Tut #2 - Data Cleaning
By the end of this tutorial, you will be able to:
Describe what data cleaning is and explain why it’s so important for data analysis
Clean a dataset using a variety of methods, preparing it for analysis in the next tutorial
Here’s how the tutorial will be structured:
What is data cleaning and why does it matter?
What are some key steps in the data cleaning process?
Practical exercise: Cleaning your dataset
Key takeaways and further reading
1. What is data cleaning and why is it so important?
As a data analyst, you’ll receive data from a variety of sources. This data will come in all different formats and, more often than not, it will comprise what’s known as “dirty” data. In other words, it won’t be ready for analysis straight off the bat—you’ll need to clean it first.
What is dirty data?
Incomplete data—for example, a spreadsheet with missing values that would be relevant for your analysis. If you’re looking at the relationship between customer age and number of monthly purchases, you’ll need data for both of these variables. If some customer ages are missing, you’re dealing with incomplete data.
Duplicate data—for example, records that appear twice (or multiple times) throughout the same dataset. This can occur if you’re combining data from multiple sources or databases.
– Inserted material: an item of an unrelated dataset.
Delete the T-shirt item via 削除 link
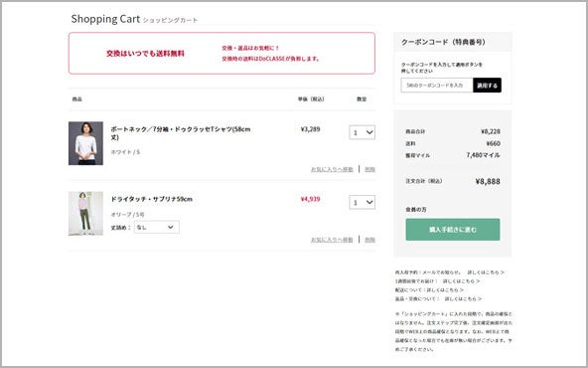 coord(370,169)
Inconsistent or inaccurate data—data that is outdated or contains structural errors such as typos, inconsistent capitalization, and irregular naming conventions. Say you have a dataset containing student test scores, with some categorized as “Pass” or “Fail” and others categorized as “P” or “F.” Both labels mean the same thing, but the naming convention is inconsistent, leaving the data rather messy.
Garbage in, garbage out: The importance of data cleaning
Have you heard of the saying “Garbage in, garbage out”—otherwise known as GIGO? That’s why data experts spend a good 60% of their time on data cleaning.
Working with dirty data is not only bad practice; it can be extremely costly in the long run.
2. What are some key steps in the data cleaning process?
Delete unnecessary columns. Chances are, your dataset will contain some values that aren’t relevant to your analysis. For example, in an analysis of students’ test scores compared to hours spent studying, things like student ID number and date of birth aren’t relevant. You could simply delete the columns containing this data.
Identify and remove duplicates. Duplicate data tends to occur during the data collection phase, so it’s important to filter them out. You’ll be removing duplicates from your dataset as part of today’s practical exercise, so we’ll show you how to do that shortly!
Deal with missing data. In the case of missing data, you can either delete the entire entry associated with it (i.e. delete the whole row which contains the empty cell), impute the missing value based on other data, or flag all missing data as such by entering “0” or “missing” in the respective cell. Each method for handling missing data has implications for your analysis, so you’ll need to choose your approach carefully. You can learn more about how to handle missing data here.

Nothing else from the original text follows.